Troisièmement, qu'elles retournent dans les zones les moins insécurisées ou les plus sûres, c'est-à-dire dans un périmètre de deux cents kilomètres autour de Kaboul.

Voilà, madame la sénatrice, comment nous avons agi. (Applaudissements sur les travées de l'UMP. – Protestations sur les travées du groupe socialiste et du groupe CRC-SPG.)

M. Daniel Raoul. C'est immoral !

M. le président. La parole est à M. Richard Yung, pour la réplique.

M. Richard Yung. Monsieur le ministre, vous avez sans doute été surpris par le mauvais accueil que cette vilaine opération a eu dans l'opinion publique, une large majorité des Français ayant indiqué qu'elle y était tout à fait opposée.

Vous avez alors « botté en touche », comme on dit au rugby, et vous avez annoncé un grand débat sur l'identité nationale.

Vous considérez sans doute qu'il s'agit d'une bonne petite opération politique parce que cela devrait gêner la gauche.
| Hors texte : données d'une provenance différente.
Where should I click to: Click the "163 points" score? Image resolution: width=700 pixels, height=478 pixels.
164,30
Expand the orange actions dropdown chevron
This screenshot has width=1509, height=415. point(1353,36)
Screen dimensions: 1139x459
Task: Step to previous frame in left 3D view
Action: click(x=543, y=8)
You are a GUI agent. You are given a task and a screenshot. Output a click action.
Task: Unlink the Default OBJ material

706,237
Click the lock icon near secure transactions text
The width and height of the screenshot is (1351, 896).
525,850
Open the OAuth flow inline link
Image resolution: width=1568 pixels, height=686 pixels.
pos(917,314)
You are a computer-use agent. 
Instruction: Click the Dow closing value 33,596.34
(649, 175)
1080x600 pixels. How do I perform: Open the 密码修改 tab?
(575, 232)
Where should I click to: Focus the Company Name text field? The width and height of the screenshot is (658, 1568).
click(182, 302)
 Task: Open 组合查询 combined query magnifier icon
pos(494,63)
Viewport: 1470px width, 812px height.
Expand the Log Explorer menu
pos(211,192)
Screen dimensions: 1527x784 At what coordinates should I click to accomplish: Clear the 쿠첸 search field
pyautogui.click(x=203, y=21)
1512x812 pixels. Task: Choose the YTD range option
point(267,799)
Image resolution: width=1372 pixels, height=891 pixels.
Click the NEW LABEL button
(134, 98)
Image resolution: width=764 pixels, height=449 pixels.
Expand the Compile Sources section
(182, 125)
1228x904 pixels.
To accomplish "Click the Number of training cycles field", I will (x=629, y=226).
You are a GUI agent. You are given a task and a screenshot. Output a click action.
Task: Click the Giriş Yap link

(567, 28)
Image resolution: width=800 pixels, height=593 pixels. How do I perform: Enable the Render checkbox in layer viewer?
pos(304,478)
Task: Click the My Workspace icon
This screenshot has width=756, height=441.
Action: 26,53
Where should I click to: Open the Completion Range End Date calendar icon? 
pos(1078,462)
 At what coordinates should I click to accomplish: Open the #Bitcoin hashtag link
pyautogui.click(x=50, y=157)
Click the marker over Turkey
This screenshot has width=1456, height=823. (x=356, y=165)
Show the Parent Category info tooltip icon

Monsieur le ministre, je vous réponds en toute tranquillité que nous ne sommes absolument pas gênés par ce débat. Vous n'avez pas le monopole de la fierté nationale !

M. Éric Besson, ministre. Tant mieux !

M. Richard Yung. Si ce débat permet d'évoquer les valeurs qui sont les nôtres, de sensibiliser les jeunes – en dépit de la suppression de 16 000 postes d'enseignants, dont la moitié en histoire –, bref, si ce débat permet de progresser, nous serons avec vous.

En revanche, si ce débat vise à fermer la France, à caresser dans le sens du poil la bête jamais endormie…

M. le président. Veuillez conclure, monsieur Yung. Vous disposez d'une minute, c'est le règlement !

M. Richard Yung. Je conclus, monsieur le président. Monsieur le ministre, si, par ce débat, si c'est le nationalisme que vous chercherez à mettre en avant, alors, nous ne serons pas avec vous. (Applaudissements sur les travées du groupe socialiste et du groupe CRC-SPG.)